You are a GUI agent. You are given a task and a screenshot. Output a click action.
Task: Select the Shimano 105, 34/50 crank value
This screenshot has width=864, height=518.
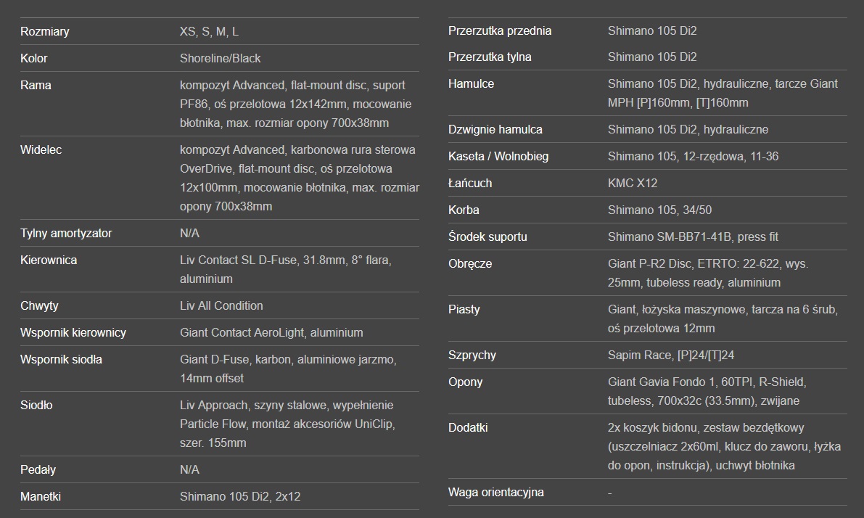[x=659, y=210]
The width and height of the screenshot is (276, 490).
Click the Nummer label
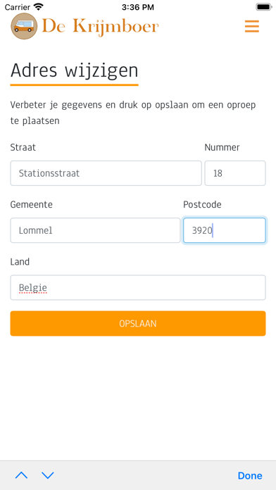pos(222,147)
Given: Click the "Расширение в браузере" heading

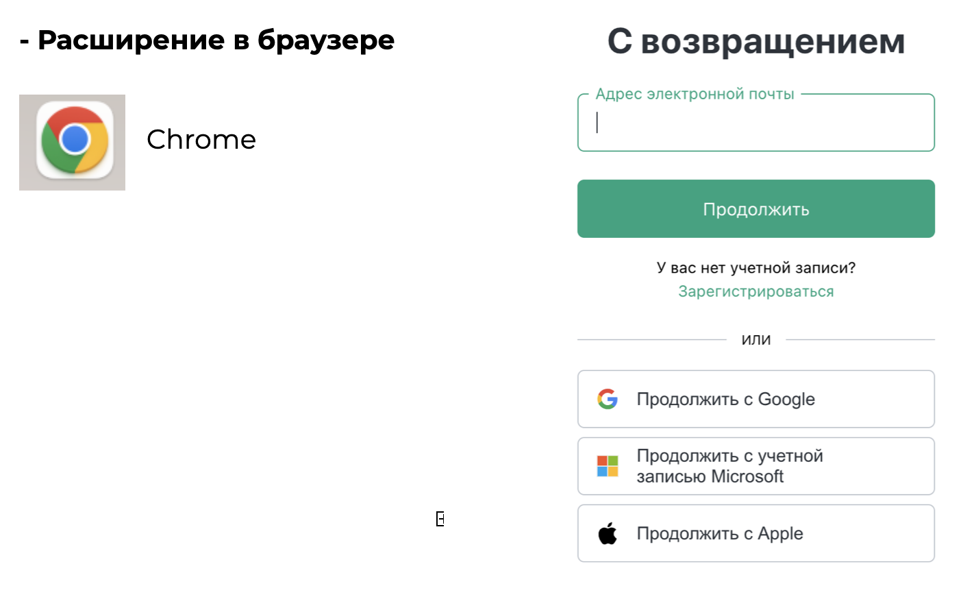Looking at the screenshot, I should coord(216,40).
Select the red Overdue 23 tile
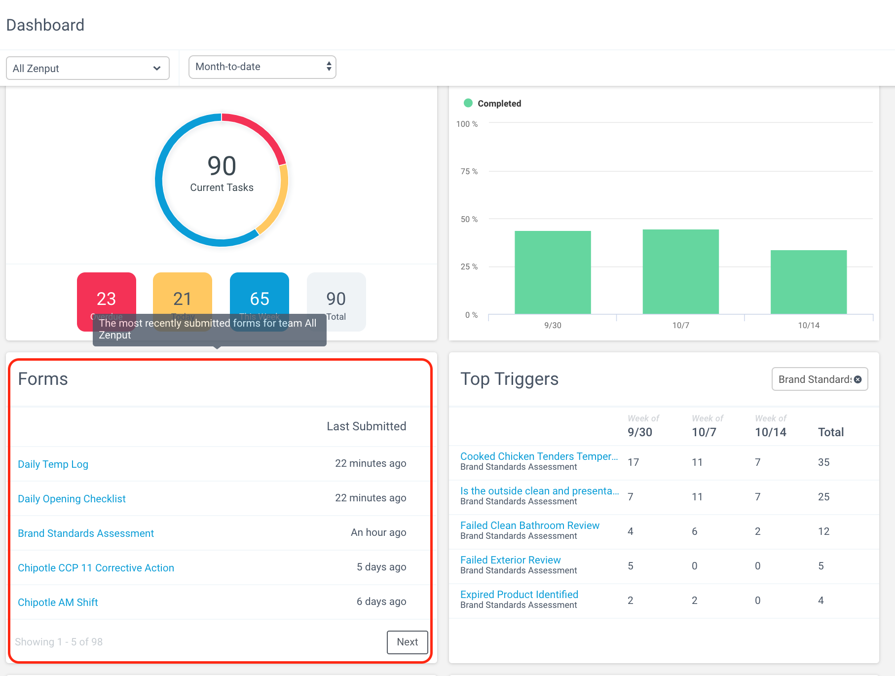The height and width of the screenshot is (676, 895). [107, 301]
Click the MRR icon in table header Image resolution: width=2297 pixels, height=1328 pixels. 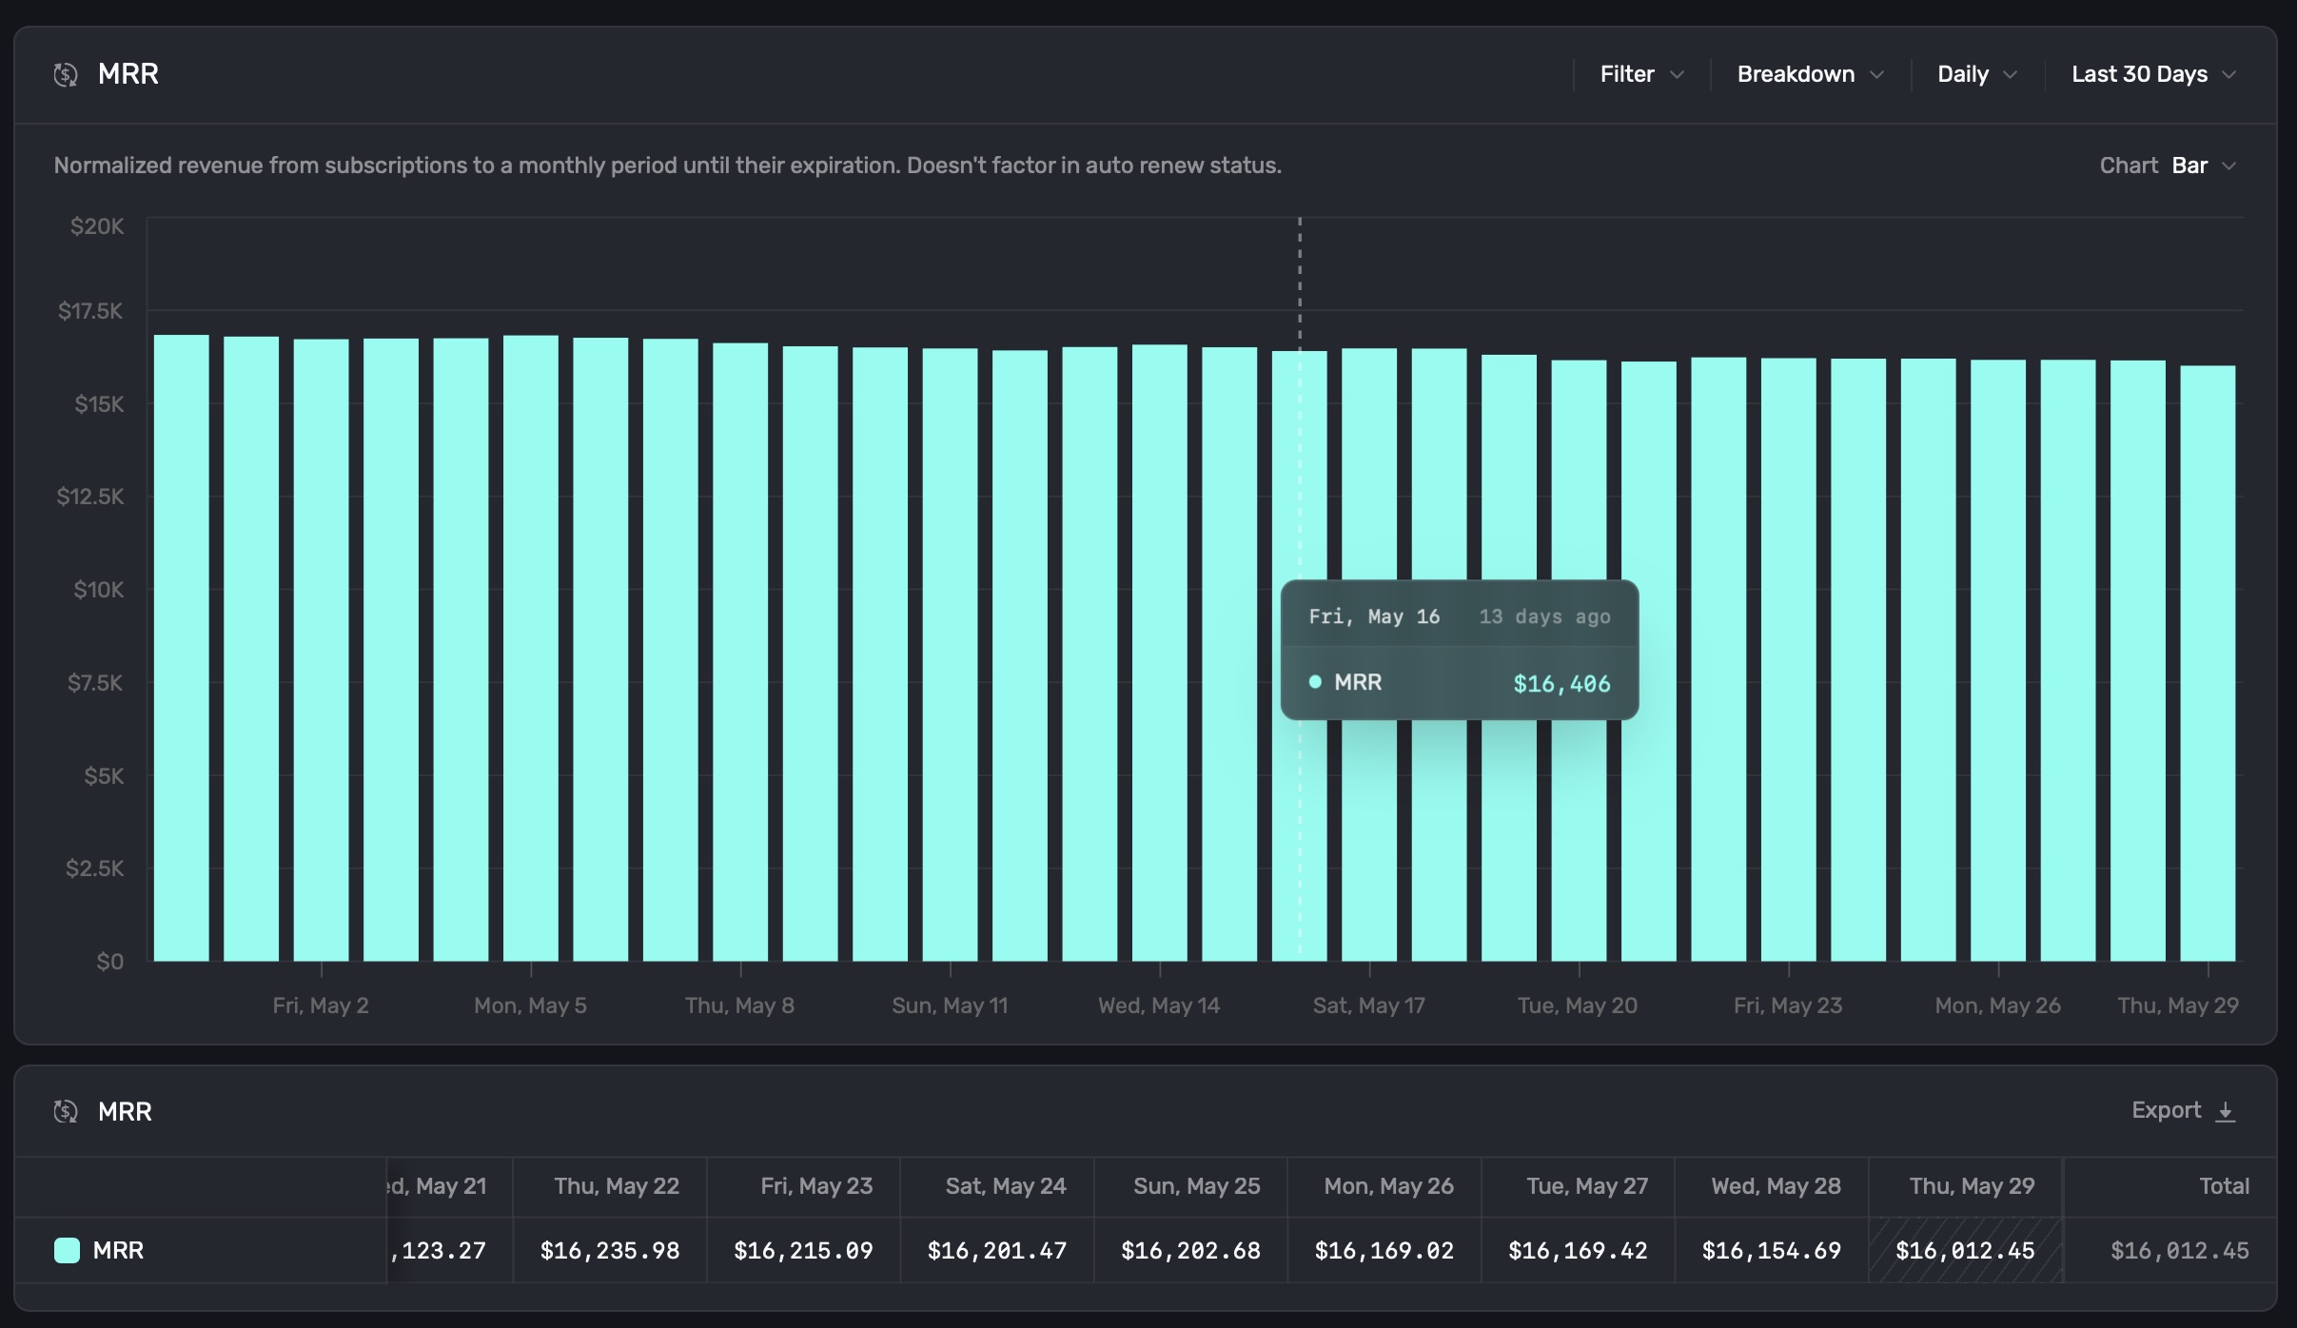(66, 1111)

# [Exercise prompt]
Render the listing as a two-column CSV with headers instruction and response, starting at its first line and ending at the line containing "Looking at the". Put each text and its answer in their own quoted fields, one row per pair, with line breaks turned into spaces and the pictures left out.

# [Expected output]
instruction,response
"You are a GUI agent. You are given a task and a screenshot. Output a click action. Task: Select the Shimano 105, 34/50 crank value This screenshot has width=864, height=518.","[x=659, y=210]"
"The width and height of the screenshot is (276, 490). Click the Nummer label","pos(222,147)"
"Given: Click the ""Расширение в браузере"" heading","Looking at the screenshot, I should coord(216,40)."